Retype each of the following entries word for word, with no changes at all.

● GIVEN DATA:
• • • •

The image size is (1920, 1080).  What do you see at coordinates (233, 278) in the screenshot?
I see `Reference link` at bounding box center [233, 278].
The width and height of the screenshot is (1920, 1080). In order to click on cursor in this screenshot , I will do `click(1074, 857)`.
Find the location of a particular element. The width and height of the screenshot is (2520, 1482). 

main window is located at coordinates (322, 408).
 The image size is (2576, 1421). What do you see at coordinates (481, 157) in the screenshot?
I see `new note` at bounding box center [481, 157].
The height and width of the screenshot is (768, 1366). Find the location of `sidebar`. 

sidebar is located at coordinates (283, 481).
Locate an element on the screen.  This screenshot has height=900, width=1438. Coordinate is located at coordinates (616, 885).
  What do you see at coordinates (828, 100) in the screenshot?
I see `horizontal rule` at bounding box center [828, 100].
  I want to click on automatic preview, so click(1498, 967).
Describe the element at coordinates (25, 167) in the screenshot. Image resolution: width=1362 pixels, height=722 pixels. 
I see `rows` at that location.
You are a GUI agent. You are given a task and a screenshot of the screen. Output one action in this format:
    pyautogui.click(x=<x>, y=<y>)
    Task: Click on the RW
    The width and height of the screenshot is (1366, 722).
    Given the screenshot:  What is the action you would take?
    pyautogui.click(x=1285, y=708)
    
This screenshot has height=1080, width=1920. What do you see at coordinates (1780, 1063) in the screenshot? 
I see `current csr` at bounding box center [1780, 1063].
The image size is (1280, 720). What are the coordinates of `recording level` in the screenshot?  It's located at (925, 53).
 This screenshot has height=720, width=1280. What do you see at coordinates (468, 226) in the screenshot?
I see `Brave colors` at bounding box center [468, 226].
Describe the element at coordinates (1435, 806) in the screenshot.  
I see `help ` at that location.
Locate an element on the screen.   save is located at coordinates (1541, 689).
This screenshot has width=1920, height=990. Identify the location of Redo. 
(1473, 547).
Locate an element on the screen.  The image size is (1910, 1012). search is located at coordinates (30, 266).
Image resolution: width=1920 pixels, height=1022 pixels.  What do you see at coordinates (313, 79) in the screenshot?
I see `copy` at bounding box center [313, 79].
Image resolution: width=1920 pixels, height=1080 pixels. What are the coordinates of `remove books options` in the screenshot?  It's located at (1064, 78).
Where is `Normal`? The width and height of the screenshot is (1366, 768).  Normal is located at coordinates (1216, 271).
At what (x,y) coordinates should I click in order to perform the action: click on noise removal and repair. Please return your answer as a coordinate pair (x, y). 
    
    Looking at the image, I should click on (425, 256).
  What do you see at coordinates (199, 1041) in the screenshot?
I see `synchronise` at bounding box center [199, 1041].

• • • •

● EXERCISE OUTPUT:
The image size is (1920, 1080).  What do you see at coordinates (233, 278) in the screenshot?
I see `Reference link` at bounding box center [233, 278].
The width and height of the screenshot is (1920, 1080). In order to click on cursor in this screenshot , I will do `click(1074, 857)`.
Find the location of a particular element. The width and height of the screenshot is (2520, 1482). 

main window is located at coordinates (322, 408).
 The image size is (2576, 1421). What do you see at coordinates (481, 157) in the screenshot?
I see `new note` at bounding box center [481, 157].
The height and width of the screenshot is (768, 1366). Find the location of `sidebar`. 

sidebar is located at coordinates (283, 481).
Locate an element on the screen.  This screenshot has height=900, width=1438. Coordinate is located at coordinates (616, 885).
  What do you see at coordinates (828, 100) in the screenshot?
I see `horizontal rule` at bounding box center [828, 100].
  I want to click on automatic preview, so click(1498, 967).
Describe the element at coordinates (25, 167) in the screenshot. Image resolution: width=1362 pixels, height=722 pixels. 
I see `rows` at that location.
You are a GUI agent. You are given a task and a screenshot of the screen. Output one action in this format:
    pyautogui.click(x=<x>, y=<y>)
    Task: Click on the RW
    The width and height of the screenshot is (1366, 722).
    Given the screenshot:  What is the action you would take?
    pyautogui.click(x=1285, y=708)
    
This screenshot has height=1080, width=1920. What do you see at coordinates (1780, 1063) in the screenshot? 
I see `current csr` at bounding box center [1780, 1063].
The image size is (1280, 720). What are the coordinates of `recording level` in the screenshot?  It's located at (925, 53).
 This screenshot has height=720, width=1280. What do you see at coordinates (468, 226) in the screenshot?
I see `Brave colors` at bounding box center [468, 226].
Describe the element at coordinates (1435, 806) in the screenshot.  
I see `help ` at that location.
Locate an element on the screen.   save is located at coordinates (1541, 689).
This screenshot has width=1920, height=990. Identify the location of Redo. 
(1473, 547).
Locate an element on the screen.  The image size is (1910, 1012). search is located at coordinates (30, 266).
Image resolution: width=1920 pixels, height=1022 pixels.  What do you see at coordinates (313, 79) in the screenshot?
I see `copy` at bounding box center [313, 79].
Image resolution: width=1920 pixels, height=1080 pixels. What are the coordinates of `remove books options` in the screenshot?  It's located at (1064, 78).
Where is `Normal`? The width and height of the screenshot is (1366, 768).  Normal is located at coordinates (1216, 271).
At what (x,y) coordinates should I click in order to perform the action: click on noise removal and repair. Please return your answer as a coordinate pair (x, y). 
    
    Looking at the image, I should click on (425, 256).
  What do you see at coordinates (199, 1041) in the screenshot?
I see `synchronise` at bounding box center [199, 1041].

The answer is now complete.